Exercise details — With pictures left out, set down exactly the lines that begin at the one containing "Viewport: 230px width, 160px" and end with the last line of the entries below.

Items listed in a dataset
——

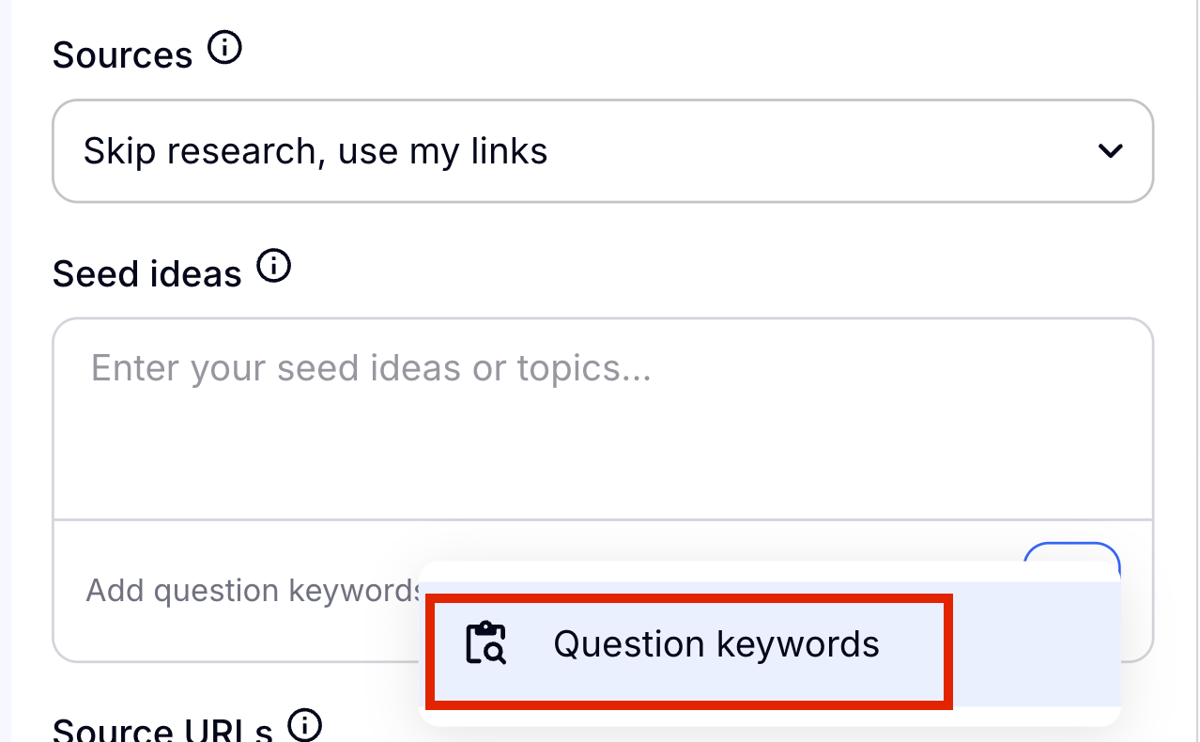Open the 'Skip research, use my links' dropdown

click(x=603, y=151)
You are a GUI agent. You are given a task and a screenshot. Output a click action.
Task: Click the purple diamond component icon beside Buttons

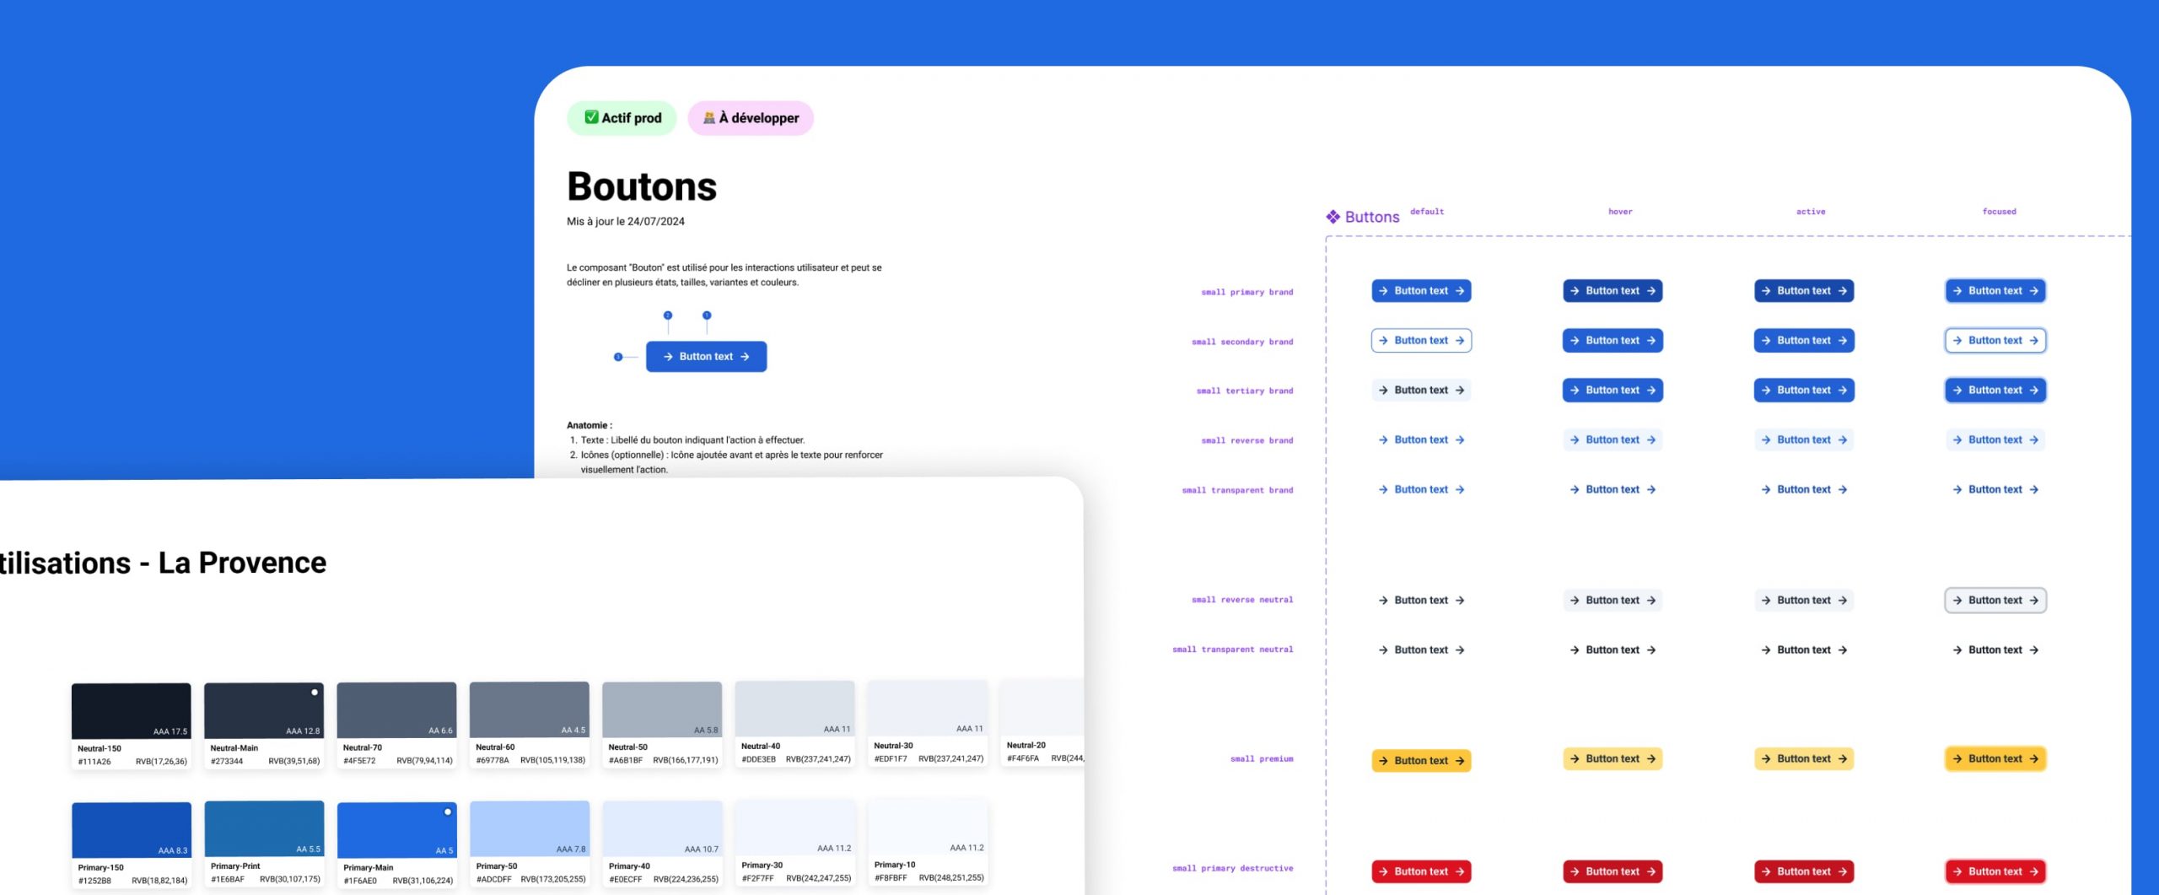1333,217
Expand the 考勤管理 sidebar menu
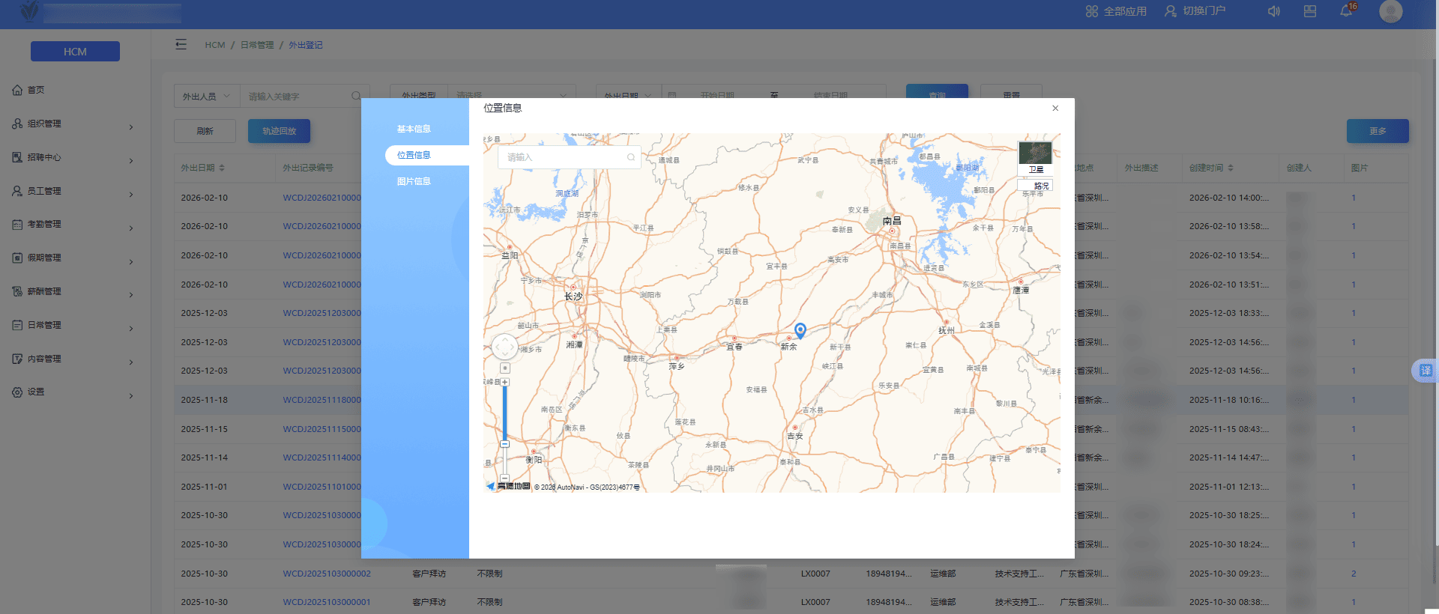1439x614 pixels. tap(73, 225)
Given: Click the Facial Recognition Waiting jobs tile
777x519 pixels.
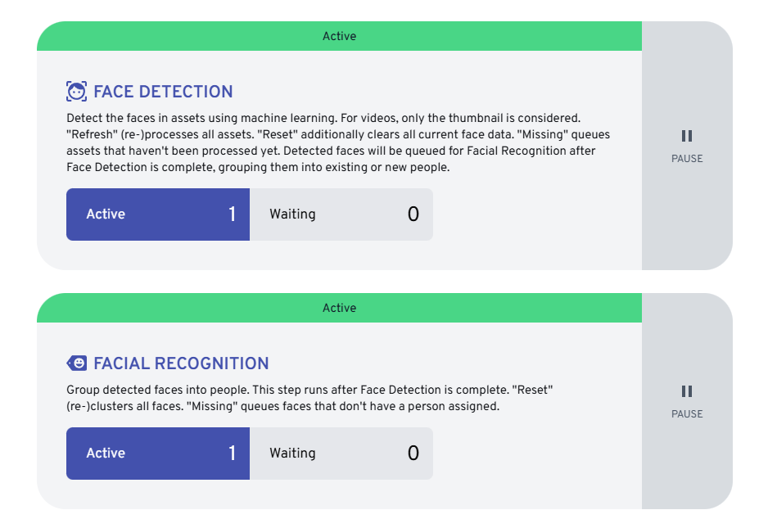Looking at the screenshot, I should point(341,454).
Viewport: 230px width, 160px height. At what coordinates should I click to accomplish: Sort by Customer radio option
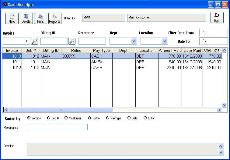tap(66, 118)
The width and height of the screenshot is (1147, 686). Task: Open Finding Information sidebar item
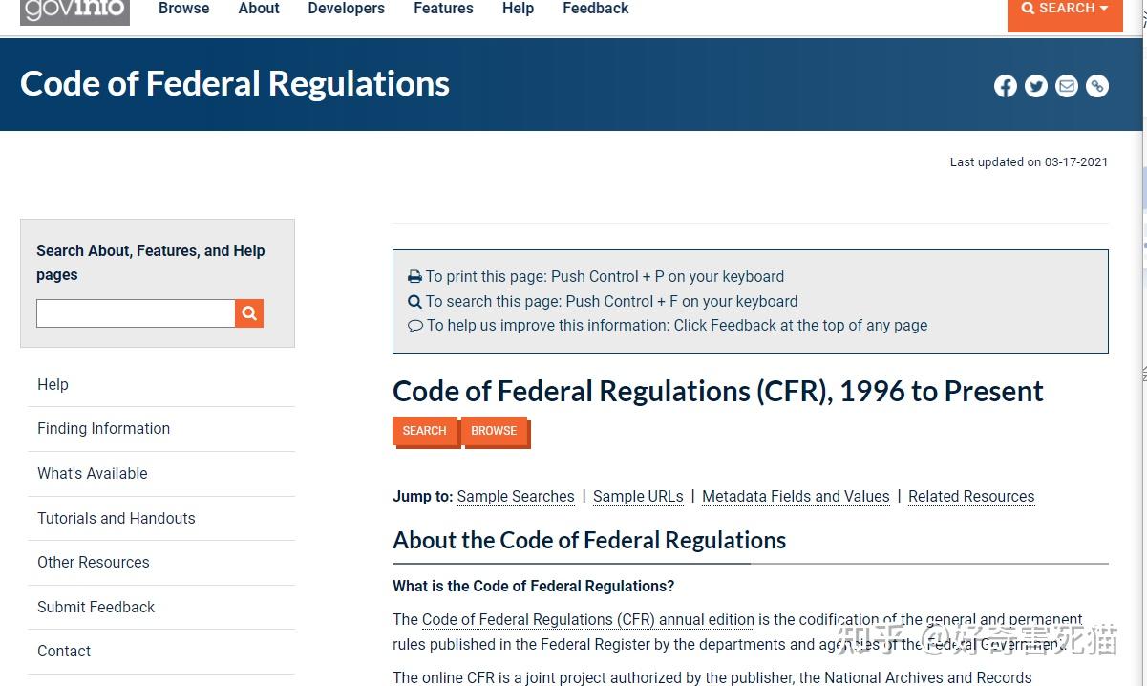pos(103,428)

——

Result of the exercise —
Viewport: 230px width, 160px height. At what coordinates should I click to accomplish: Sort by Customer radio option
tap(66, 118)
The width and height of the screenshot is (1147, 686). Task: Open Finding Information sidebar item
pos(103,428)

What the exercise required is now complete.